«Грин слушал споры и дискуссии писателей и молчал. Он был неразговорчивый и невеселый человек… Имя „Александр Грин“ звучало дико и бесприютно, как имя странного и очень одинокого создателя нереальных, только в воображении автора живущих людей и стран»,[197] – писал один из самых веселых и обаятельных жильцов дома на Фонтанке «длинный, тощий, большеротый, огромноглазый» Михаил Слонимский, племянник Семена Венгерова, прославившийся тем, что «выпьет, а не пьян» и получивший за это у «Серапионовых братьев» прозвище «Брат Виночерпий». Впрочем, устремленные на запад и любившие экспериментировать с сюжетом «серапионы» отдавали Грину должное как «западнику» и мастеру построения сюжета, и иногда он заходил к ним на пирушки, но вовсе не для того, чтобы говорить о литературе.
Грин был влюблен, как и многие обитатели Дома искусств, в семнадцатилетнюю Марию Сергеевну Алонкину, литературного секретаря этого богоугодного заведения; ей подарил он свою книгу рассказов и написал два суровых мужских письма:
«Милая Мария Сергеевна, я узнал, что Вы собирались уже явиться в свою резиденцию, но снова слегли. Это не дело. Лето стоит хорошее: в Спб. поют среди бульваров и садов такие редкие гости, как щеглы, соловьи, малиновки и скворцы. Один человек разделался с тяжелой болезнью так: выпив бутылку коньяка, искупался в ледяной воде; к утру вспотел и встал здоровым. Разумеется, такое средство убило бы Вас вернее пистолетного выстрела, но, все же, должны Вы знать, что болезнь требует сурового обращения. Прогоните ее. Вставайте. Будьте здоровы. Прыгайте и живите…
Желаю скоро поправиться.
А. С. Грин».

Задание A: Скопируйте без изменений часть отрывка о Грине: начните со слов «Грин был влюблен, как» и остановитесь после слов «Желаю скоро поправиться.».
Задание B: Допишите продолжение отрывка об Александре Грине, начиная сразу после его последнего предложения.
Данные к отрывку о Грине отношения не имеют.

Исходные данные:
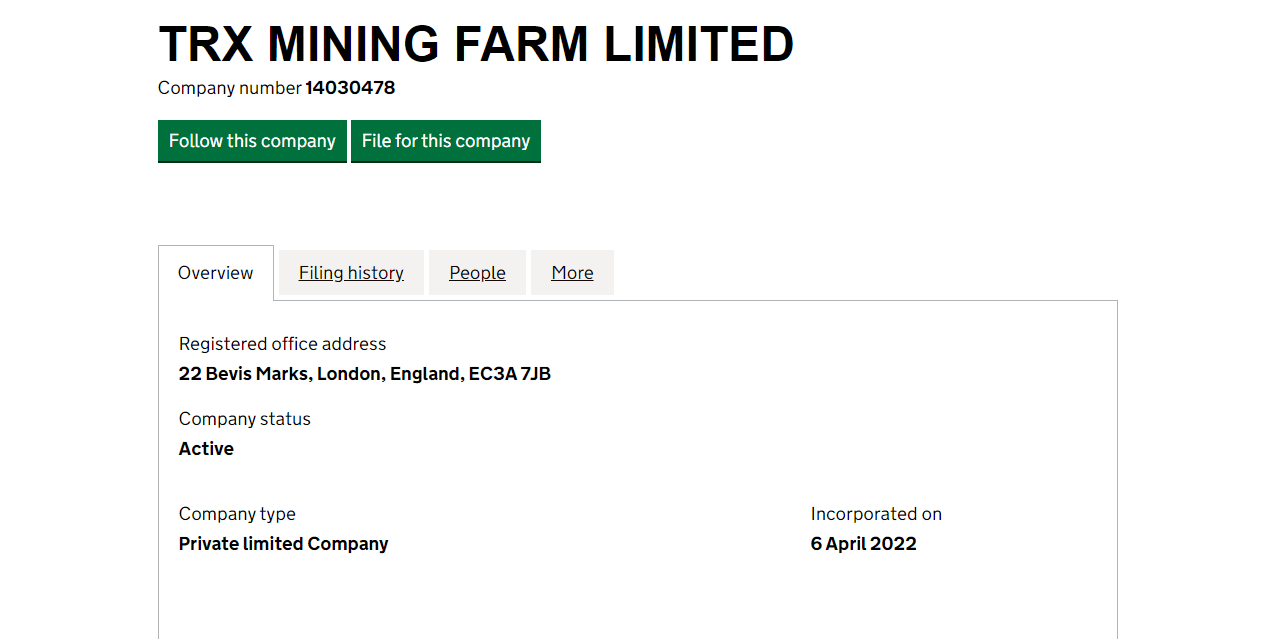Select the More tab
The height and width of the screenshot is (639, 1278).
click(572, 273)

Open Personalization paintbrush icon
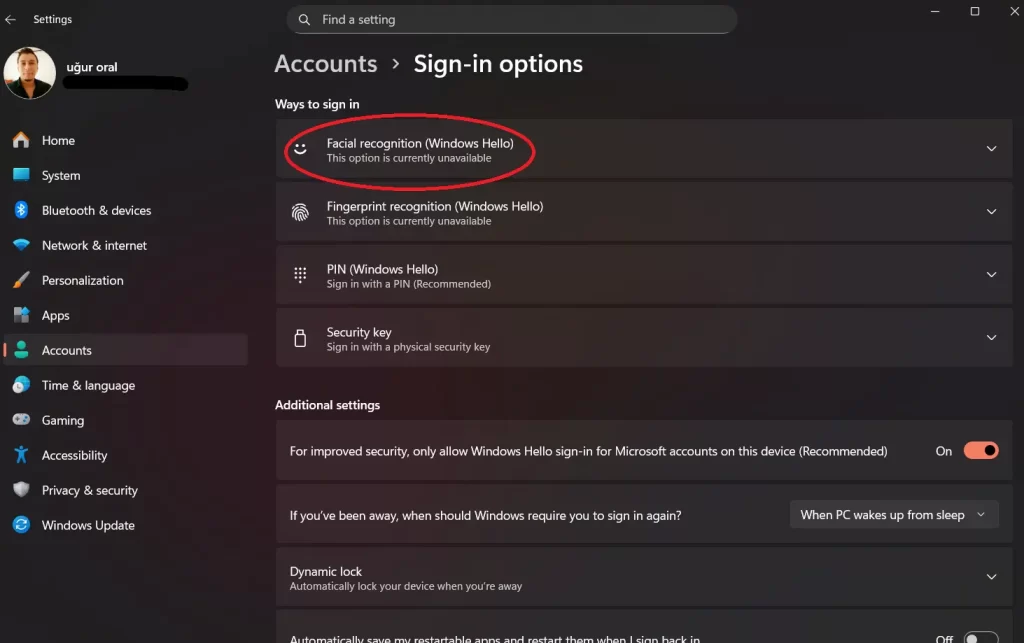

Поле для ответа A:
Грин был влюблен, как и многие обитатели Дома искусств, в семнадцатилетнюю Марию Сергеевну Алонкину, литературного секретаря этого богоугодного заведения; ей подарил он свою книгу рассказов и написал два суровых мужских письма:
«Милая Мария Сергеевна, я узнал, что Вы собирались уже явиться в свою резиденцию, но снова слегли. Это не дело. Лето стоит хорошее: в Спб. поют среди бульваров и садов такие редкие гости, как щеглы, соловьи, малиновки и скворцы. Один человек разделался с тяжелой болезнью так: выпив бутылку коньяка, искупался в ледяной воде; к утру вспотел и встал здоровым. Разумеется, такое средство убило бы Вас вернее пистолетного выстрела, но, все же, должны Вы знать, что болезнь требует сурового обращения. Прогоните ее. Вставайте. Будьте здоровы. Прыгайте и живите…
Желаю скоро поправиться.

Поле для ответа B:
«Дорогая Мария Сергеевна!
Не очень охотно я оставляю Вам эту книжку, – только потому, что Вы хотели прочесть ее. Она достаточна груба, свирепа и грязна для того, чтобы мне хотелось дать ее Вашей душе.
Ваш А. Г.»[198]
Едва ли Алонкина отвечала на его ухаживания, окруженная куда более молодыми и веселыми людьми. Марии Сергеевне посвящали свои сборники молодые «Серапионовы братья», она входила в их содружество в качестве «серапионовской девицы», и одинокий, угрюмый Грин на их фоне, должно быть, сильно проигрывал, что не прибавляло ему доброжелательности.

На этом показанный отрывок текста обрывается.